++++ SOURCE INFORMATION ++++
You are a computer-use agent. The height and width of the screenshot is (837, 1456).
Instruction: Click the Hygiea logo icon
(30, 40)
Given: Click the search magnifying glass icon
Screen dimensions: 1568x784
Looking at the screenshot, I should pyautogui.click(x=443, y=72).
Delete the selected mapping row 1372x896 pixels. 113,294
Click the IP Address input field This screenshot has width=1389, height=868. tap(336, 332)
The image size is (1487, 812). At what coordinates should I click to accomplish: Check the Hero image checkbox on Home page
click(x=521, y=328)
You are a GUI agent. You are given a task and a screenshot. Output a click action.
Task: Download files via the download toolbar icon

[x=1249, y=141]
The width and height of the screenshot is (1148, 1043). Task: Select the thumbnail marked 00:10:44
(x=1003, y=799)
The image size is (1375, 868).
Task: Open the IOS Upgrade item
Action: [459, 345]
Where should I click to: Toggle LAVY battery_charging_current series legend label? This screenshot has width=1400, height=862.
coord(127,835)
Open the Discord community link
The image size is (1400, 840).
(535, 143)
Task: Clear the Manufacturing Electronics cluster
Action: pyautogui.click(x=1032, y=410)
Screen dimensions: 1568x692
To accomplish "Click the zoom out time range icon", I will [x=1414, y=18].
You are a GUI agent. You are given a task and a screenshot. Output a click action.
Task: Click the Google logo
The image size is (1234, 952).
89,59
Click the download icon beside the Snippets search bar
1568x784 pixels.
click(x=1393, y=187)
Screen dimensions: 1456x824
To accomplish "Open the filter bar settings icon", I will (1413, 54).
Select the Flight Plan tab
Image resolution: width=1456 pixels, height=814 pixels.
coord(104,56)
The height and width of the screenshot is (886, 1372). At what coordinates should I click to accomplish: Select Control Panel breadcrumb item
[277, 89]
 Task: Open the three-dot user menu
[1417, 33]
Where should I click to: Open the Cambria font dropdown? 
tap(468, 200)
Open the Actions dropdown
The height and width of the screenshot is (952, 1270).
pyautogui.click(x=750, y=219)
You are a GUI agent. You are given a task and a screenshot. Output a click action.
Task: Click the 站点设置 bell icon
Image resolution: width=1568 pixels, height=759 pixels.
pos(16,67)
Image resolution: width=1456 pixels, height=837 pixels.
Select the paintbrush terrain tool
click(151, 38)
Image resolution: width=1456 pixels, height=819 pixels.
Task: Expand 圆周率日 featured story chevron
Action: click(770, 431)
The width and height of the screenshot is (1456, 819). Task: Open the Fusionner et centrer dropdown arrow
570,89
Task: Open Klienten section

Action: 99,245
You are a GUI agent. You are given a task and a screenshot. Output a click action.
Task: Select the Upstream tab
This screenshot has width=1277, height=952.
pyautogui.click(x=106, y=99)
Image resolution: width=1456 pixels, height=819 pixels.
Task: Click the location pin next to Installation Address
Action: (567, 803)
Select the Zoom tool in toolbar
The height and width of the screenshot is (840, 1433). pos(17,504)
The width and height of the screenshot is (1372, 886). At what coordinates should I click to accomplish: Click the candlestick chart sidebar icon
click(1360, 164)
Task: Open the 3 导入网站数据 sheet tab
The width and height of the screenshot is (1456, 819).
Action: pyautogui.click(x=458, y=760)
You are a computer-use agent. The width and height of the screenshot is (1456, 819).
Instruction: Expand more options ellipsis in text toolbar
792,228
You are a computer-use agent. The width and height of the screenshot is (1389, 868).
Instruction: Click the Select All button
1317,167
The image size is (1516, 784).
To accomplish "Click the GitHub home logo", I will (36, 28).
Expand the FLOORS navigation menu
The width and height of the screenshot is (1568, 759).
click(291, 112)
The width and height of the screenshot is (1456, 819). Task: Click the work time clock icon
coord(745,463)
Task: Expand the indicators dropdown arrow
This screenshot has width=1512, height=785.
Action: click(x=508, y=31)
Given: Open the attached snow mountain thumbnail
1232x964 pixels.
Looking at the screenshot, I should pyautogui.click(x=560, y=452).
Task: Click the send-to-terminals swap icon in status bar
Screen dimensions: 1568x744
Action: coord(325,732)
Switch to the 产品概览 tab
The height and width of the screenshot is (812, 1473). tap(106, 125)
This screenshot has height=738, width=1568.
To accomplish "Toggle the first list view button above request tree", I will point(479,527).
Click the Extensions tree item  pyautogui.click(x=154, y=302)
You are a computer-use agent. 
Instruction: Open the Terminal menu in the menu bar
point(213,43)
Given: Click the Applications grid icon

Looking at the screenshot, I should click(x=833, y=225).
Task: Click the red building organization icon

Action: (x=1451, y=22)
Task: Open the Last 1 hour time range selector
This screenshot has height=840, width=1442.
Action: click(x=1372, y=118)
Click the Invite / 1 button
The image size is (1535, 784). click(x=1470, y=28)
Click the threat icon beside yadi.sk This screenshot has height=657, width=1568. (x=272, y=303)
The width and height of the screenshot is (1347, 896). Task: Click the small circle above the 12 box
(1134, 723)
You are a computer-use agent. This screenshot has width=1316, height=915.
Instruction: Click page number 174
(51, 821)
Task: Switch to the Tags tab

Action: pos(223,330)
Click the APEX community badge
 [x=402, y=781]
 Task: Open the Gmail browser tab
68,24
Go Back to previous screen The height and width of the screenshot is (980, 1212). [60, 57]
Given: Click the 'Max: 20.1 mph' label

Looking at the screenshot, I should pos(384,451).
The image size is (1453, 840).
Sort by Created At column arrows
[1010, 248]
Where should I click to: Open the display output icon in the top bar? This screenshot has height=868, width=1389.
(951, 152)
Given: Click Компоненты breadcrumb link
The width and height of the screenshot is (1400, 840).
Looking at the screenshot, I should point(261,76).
++++
§ EXERCISE DETAILS
Which lines above hold the string "tree"? Show each of them.

§ EXPECTED ANSWER
To accomplish "Toggle the first list view button above request tree", I will point(479,527).
Click the Extensions tree item  pyautogui.click(x=154, y=302)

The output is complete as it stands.